I sat up and rubbed my head, appreciating her earlier thorough combing that had at last rid my scalp of nits. “I’m rested, Umma-nim. I’m grateful—” My voice broke and I wept while Mother held my hand and murmured, “Praise God, praise God.”

When my tears were finished I sat silently for some time staring at the coals in the brazier, feeling its heat on my face. I folded the bedding and said, “I’ll go and see Father.”

“Daughter, you should know— Najin-ah, there is bad news.”

I saw my father being struck by the rifle and waited to hear more. I remembered on nights of torture the visions I’d had of my father being hung by his thumbs, his lax body bloodied and broken, and when he finally came home, his deadened eyes. A cold gust rattled the windows. I shivered.

“We will move to Seoul in twenty days.”

I didn’t understand and looked at her.

“They came last night, waved papers at Dongsaeng. The government is taking this land, this house for officers’ quarters—Major Yoshida and his cadre.”

I saw the pain in my mother’s eyes and slowly understood that all I’d known of my childhood, my family’s entire world, was obliterated with this news. “Umma-nim,” I gasped.
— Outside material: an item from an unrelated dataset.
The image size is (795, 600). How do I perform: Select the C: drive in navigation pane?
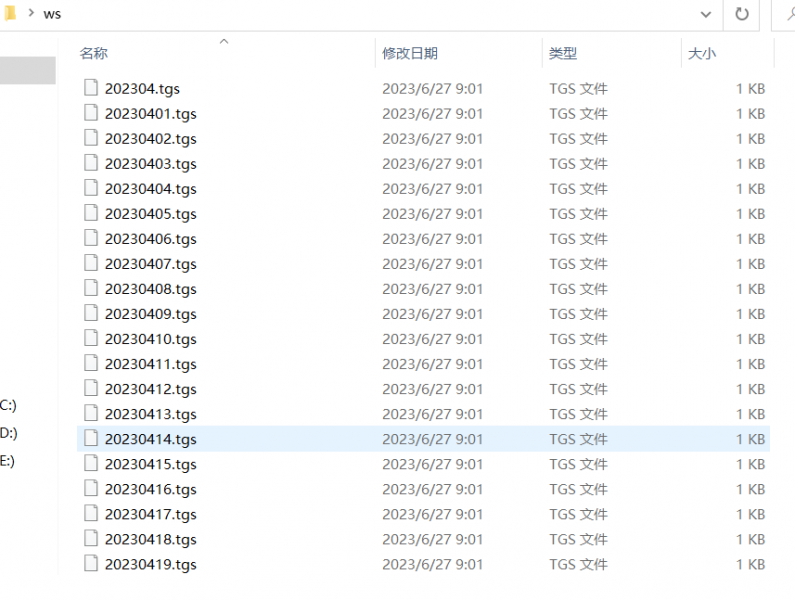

“Yes, it’s true.” She spoke with a firmness I’d never heard before. “Father went to see Watanabe-san. He asked him how this could happen, after years of generous and regular gratuities. That man said he never claimed influence with the Japanese military. They give us twenty days to vacate. Father has yet to finalize his decision, but it’s likely that we’ll go to Seoul to live with Imo. Dongsaeng suggested trying to locate Father’s brother in Manchuria, but your father, rightly so I believe, refuses to leave the country. Besides, there isn’t enough time to learn where he might be, or even if he is alive. There is war now. We must trust God.”

I was overcome with the news, and through my exhaustion felt a hard kernel of unbearable remorse beginning to form.

“There is much to do. Your father is beginning to fall ill from the upset. We have to sell what we can and let the servants go.” My mother stopped to let me grasp this. “Your father is growing ill,” she repeated.

I looked blindly at the fire. “It’s my fault.”